New Research: How Your Baby Was Delivered May Impact How They Respond to Key Childhood Vaccines
A new study suggests that the way a baby is delivered may impact their immune system’s response to two key childhood vaccines.
Babies who are born vaginally were found to have higher antibody levels after receiving vaccines for lung infections and meningitis compared to those born via Caesarian section. These findings may influence discussions about C-sections between expectant mothers and healthcare providers, and may also inform the development of more personalized vaccination plans.
Researchers studied the relationship between gut microbes and antibody levels after vaccination in a cohort of 120 babies, who were vaccinated at 8 and 12 weeks against lung infections and meningitis. The researchers tracked the development of the gut microbiome – the community of microbes that lives in our body – in the child’s first year of life and their immune response to the vaccines by testing saliva samples at 12 and 18 months.
The research was carried out by a team from the University of Edinburgh, Spaarne Hospital and University Medical Centre in Utrecht, and the National Institute for Public Health and the Environment in The Netherlands.

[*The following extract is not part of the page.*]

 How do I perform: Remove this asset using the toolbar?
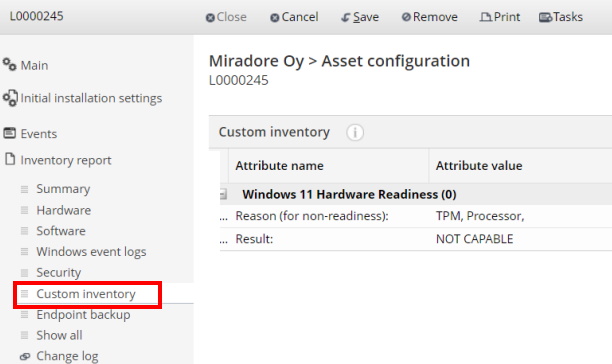(429, 17)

In the 101 babies tested for antibodies as a result of the vaccine that protects against lung infections, the investigators found double the antibody levels in babies delivered naturally compared with those delivered by C-section. Breastfeeding was linked with 3.5 times higher antibody levels compared with formula-fed children who had been delivered naturally.

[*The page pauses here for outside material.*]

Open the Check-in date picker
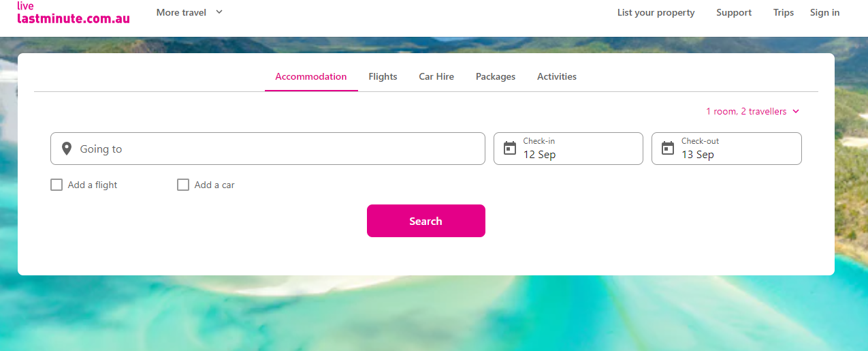Image resolution: width=868 pixels, height=351 pixels. (x=568, y=149)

Levels of antibodies as a result of the vaccine that protects against meningitis were tested in 66 babies. Experts found the levels of antibodies were 1.7 times higher for naturally delivered babies, regardless of breastfeeding, compared with those delivered via C-section. The gut microbiome is seeded at birth, developing rapidly over the first few months of life, and is influenced mostly by delivery mode, breastfeeding, and antibiotic use.
The team found a clear relationship between microbes in the gut of those babies and levels of antibodies. For example, among a host of bacteria in the gut, high levels of two in particular – Bifidobacterium and E. Coli – were associated with a high antibody response to the vaccine that protects against lung infections.

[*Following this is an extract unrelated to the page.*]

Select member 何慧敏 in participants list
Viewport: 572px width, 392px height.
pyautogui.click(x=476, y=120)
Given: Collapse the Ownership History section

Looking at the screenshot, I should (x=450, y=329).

High levels of E. Coli were also linked with a high antibody response to the vaccine that protects against meningitis. The baby acquires the Bifidobacterium and E.coli bacteria through natural birth and human milk is needed to provide the sugars for these bacteria to thrive on.
The team concludes that the babies’ microbiome in early life contributes to the immune system’s response to the vaccines and sets the level of protection against certain infections in childhood. Vaccination schedules could also be adjusted based on the mode of delivery or an analysis of the baby’s microbiome in the future, experts say.
Dr. Emma de Koff, the first author and microbiology trainee at the Amsterdam University Medical Center, said: “We expected to find a link between the gut microbiome and the babies’ vaccine responses, however, we never thought to find the strongest effects in the first weeks of life.”
Professor Debby Bogaert, the study lead and Chair of Paediatric Medicine at the University of Edinburgh said “I think it is especially interesting that we identified several beneficial microbes to be the link between mode of delivery and vaccine responses. In the future, we may be able to supplement those bacteria to children born by C-section shortly after birth through, for example, mother-to-baby ‘fecal transplants’ or the use of specifically designed probiotics.”
Reference: “Mode of delivery modulates the intestinal microbiota and impacts the response to vaccination” by Emma M. de Koff, Debbie van Baarle, Marlies A. van Houten, Marta Reyman, Guy A. M. Berbers, Femke van den Ham, Mei Ling J. N. Chu, Elisabeth A. M. Sanders, Debby Bogaert and Susana Fuentes, 15 November 2022, Nature Communications.
The study was funded by Scotland’s Chief Scientist Office and the Netherlands Organisation for Scientific Research.